Meanwhile South Africa's response to rising food prices is that they want to strike. Therehas already been talk of price caps. If you want shortages (as we have seen in Zim), start messing around with prices. If you are young and want to have investments, if you want to invest in a future, the sooner you leave the better. South Africa with all its wealth was always going to be a difficult ship to sink, but this is Africa, and Africa seems to find a way to sink all the ships that come here. It's the leaders that are tempted by the big bucks, and always at the expense of their own electorates.

Remember that famous letter by Allan Knott Craig espousing the virtues of being positive? At the time I found it laughable, just because it purposely ignores reality in the name of being positive and opportunistic. Right now we are seeing the results of this 'let's only focus on the good' manifesting around us. We can focus on the good and see the All Share continue to rise, as it does, meaninwhile, food prices, fuel, everything else climbs to unaffordable levels. When do you start to notice the bad news that you're habitually blocking out? I urged [at the time this letter surfaced] that we also think critically, saying we need to be aware of 'what's not working', and fixing that. It's not just doing that in the present, but in an anticipatory style, which Eskom needed to implement, and which Energy Ministers around the world needed to be applying.

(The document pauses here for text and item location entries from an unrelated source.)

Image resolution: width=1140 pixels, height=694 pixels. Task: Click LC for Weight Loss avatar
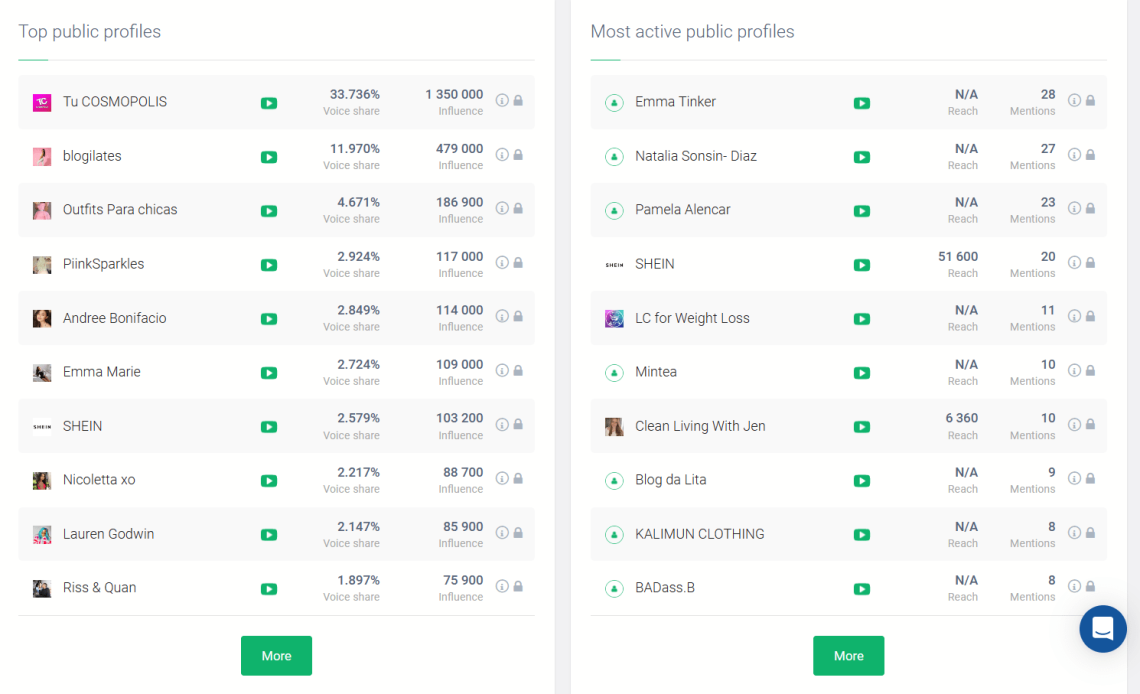click(x=614, y=319)
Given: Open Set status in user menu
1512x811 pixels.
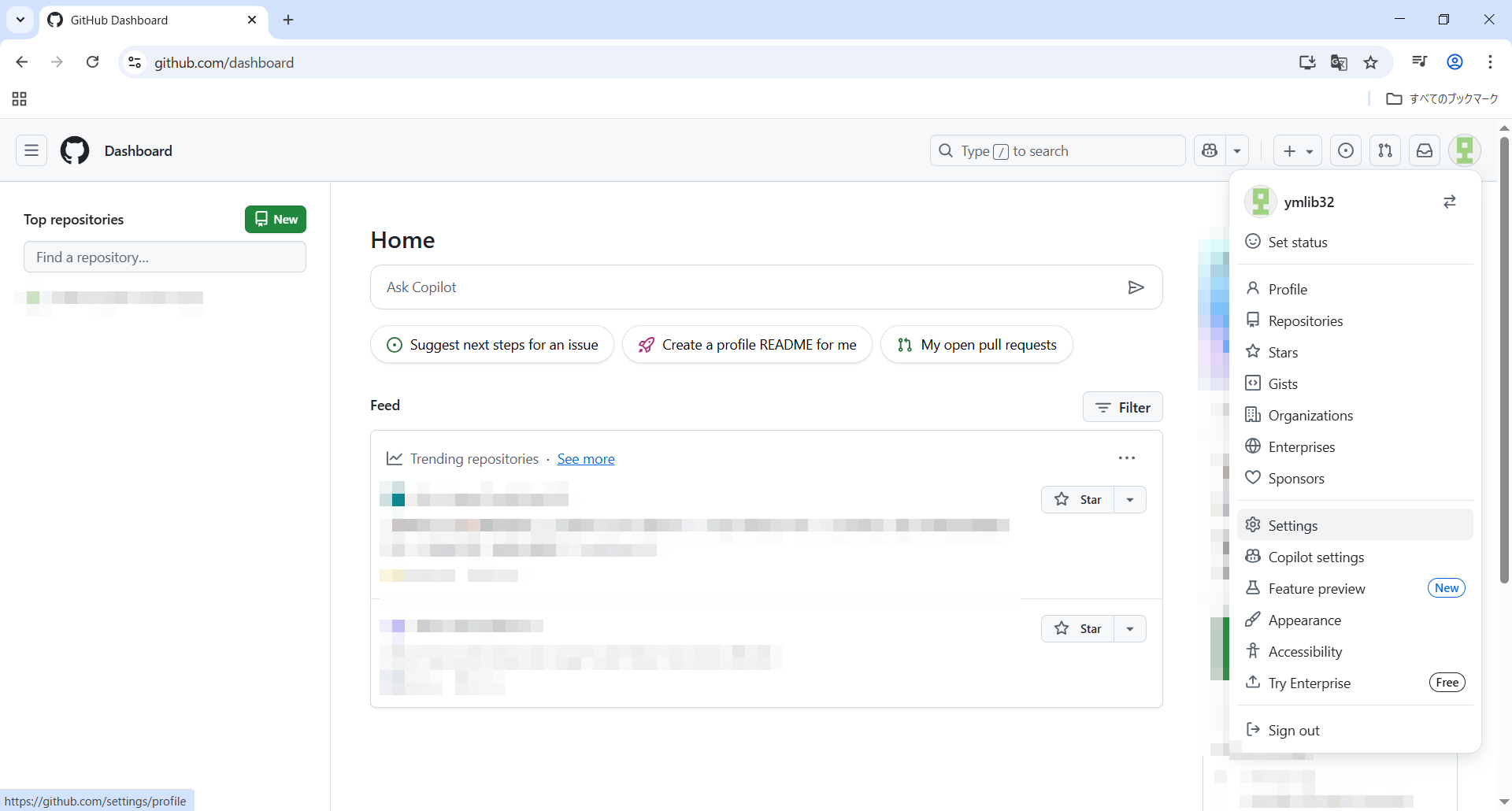Looking at the screenshot, I should point(1297,243).
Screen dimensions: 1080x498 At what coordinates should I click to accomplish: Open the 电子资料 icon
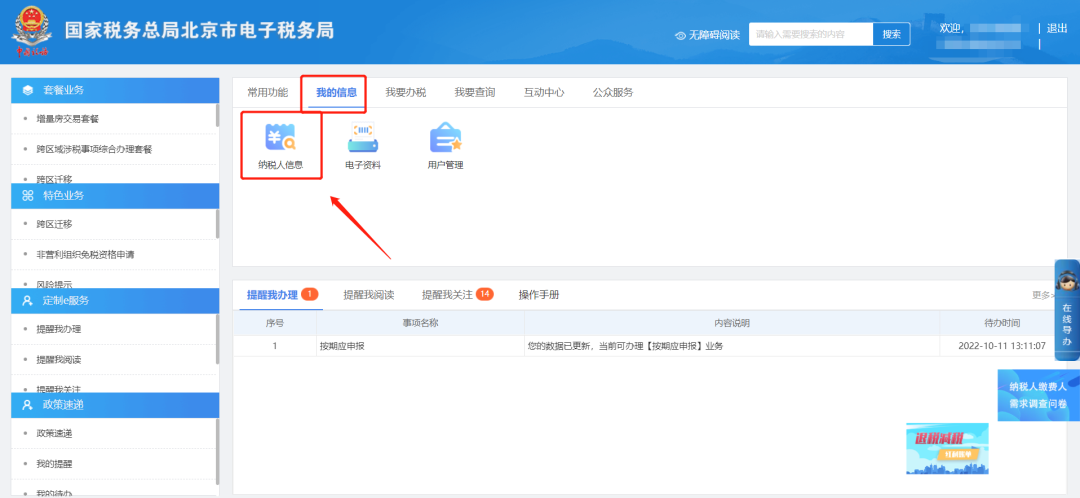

I remember when Trevor Manuel gave a speech and we asked him, "How do you feel about the prospect of $100 oil," [this was in 2006]. He said something about only focussing on what they could influence. It made me wonder if anyone in the country is responsible, is tasked with doing anything about planning or finding alternatives to high fuel prices. Who owns the issue? The answer is that everyone thinks everyone else is doing something about it. The answer is that we can do something about it, in terms of individual consumption. That is a response to a problem that may not be under our control, and the discipline involved means controlling our behaviour, not controlling the oil price.

My own news is I managed to get in a lot of sleep today, a few hours worth. Can't say I feel any better than yesterday, but this physical malaise has got to turn some time. I have been reading a fair amount too. Meanwhile, plenty of new thought are surfacing along the leading edge of a saw that is sharpening its teeth.